Preparation of BaTi4O9 by a sol–gel method and its photocatalytic activity for water decomposition

Abstract

In the development of photocatalyst materials, barium tetratitanate, BaTi₄O₉, with a pentagonal–prism tunnel structure was prepared by a sol–gel method and calcined in air at various temperatures from 873 to 1273 K. The changes in the structures were investigated using TG–DTA, X-ray diffraction, Raman and FTIR spectroscopies, and the photoinduced properties were examined by EPR spectroscopy. X-Ray diffraction patterns showed that crystallization occurs by calcination above 973 K. A characteristic Raman peak at 860 cm^–1, assigned to the stretching vibration of short Ti–O bonds, increased in intensity with increasing calcination temperatures. EPR signals with g=2.018 and g=2.004 were produced for BaTi₄O₉ calcined above 1173 K with UV irradiation at 77 K in the presence of oxygen.
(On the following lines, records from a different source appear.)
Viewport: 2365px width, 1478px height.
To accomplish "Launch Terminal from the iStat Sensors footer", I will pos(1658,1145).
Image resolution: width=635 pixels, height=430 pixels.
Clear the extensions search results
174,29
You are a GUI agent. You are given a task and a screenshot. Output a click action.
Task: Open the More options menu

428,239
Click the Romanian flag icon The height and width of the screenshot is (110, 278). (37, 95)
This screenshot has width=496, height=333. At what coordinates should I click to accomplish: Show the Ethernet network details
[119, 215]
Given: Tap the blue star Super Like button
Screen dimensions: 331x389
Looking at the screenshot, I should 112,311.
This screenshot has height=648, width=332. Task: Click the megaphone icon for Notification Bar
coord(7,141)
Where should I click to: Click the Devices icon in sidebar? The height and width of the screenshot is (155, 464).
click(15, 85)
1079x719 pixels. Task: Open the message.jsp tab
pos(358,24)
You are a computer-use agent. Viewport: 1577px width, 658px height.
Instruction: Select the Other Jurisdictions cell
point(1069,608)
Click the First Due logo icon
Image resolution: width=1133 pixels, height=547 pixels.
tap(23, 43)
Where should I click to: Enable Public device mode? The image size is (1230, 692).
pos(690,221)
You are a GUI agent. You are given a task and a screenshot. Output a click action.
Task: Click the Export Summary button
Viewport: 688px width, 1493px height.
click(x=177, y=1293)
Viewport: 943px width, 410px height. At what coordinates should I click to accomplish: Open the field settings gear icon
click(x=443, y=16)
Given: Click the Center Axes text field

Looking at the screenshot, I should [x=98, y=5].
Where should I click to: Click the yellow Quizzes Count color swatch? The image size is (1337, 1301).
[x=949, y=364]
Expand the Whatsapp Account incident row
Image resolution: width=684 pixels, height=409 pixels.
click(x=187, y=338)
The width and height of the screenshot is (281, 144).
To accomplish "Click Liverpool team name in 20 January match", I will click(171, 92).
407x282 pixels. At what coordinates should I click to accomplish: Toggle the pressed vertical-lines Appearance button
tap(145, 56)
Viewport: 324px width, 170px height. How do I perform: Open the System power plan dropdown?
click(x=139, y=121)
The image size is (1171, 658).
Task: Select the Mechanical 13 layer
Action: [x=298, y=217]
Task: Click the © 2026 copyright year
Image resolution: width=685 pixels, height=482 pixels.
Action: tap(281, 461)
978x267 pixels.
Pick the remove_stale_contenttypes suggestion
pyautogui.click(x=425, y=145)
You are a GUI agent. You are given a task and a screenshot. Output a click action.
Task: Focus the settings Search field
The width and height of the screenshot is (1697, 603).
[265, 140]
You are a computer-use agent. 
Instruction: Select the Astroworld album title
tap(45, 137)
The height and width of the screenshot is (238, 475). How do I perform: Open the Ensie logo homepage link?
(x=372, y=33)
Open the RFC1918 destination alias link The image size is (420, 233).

These signals are associated with an O˙^– radical. Calcined BaTi₄O₉ was combined with RuO₂, and its photocatalytic activity for water decomposition increased with increasing calcination temperatures of BaTi₄O₉. From the findings that the formation of the O˙^– species and the photocatalytic activity are the results of high efficiency for the separation of photoexcited charges and are closely associated with crystallization of BaTi₄O₉, it is proposed that the crystallization develops the pentagonal–prism tunnel structure of BaTi₄O₉ and enhances the role of the polarization fields present in the TiO₆ octahedra which facilitates the separation of photoexcited charges.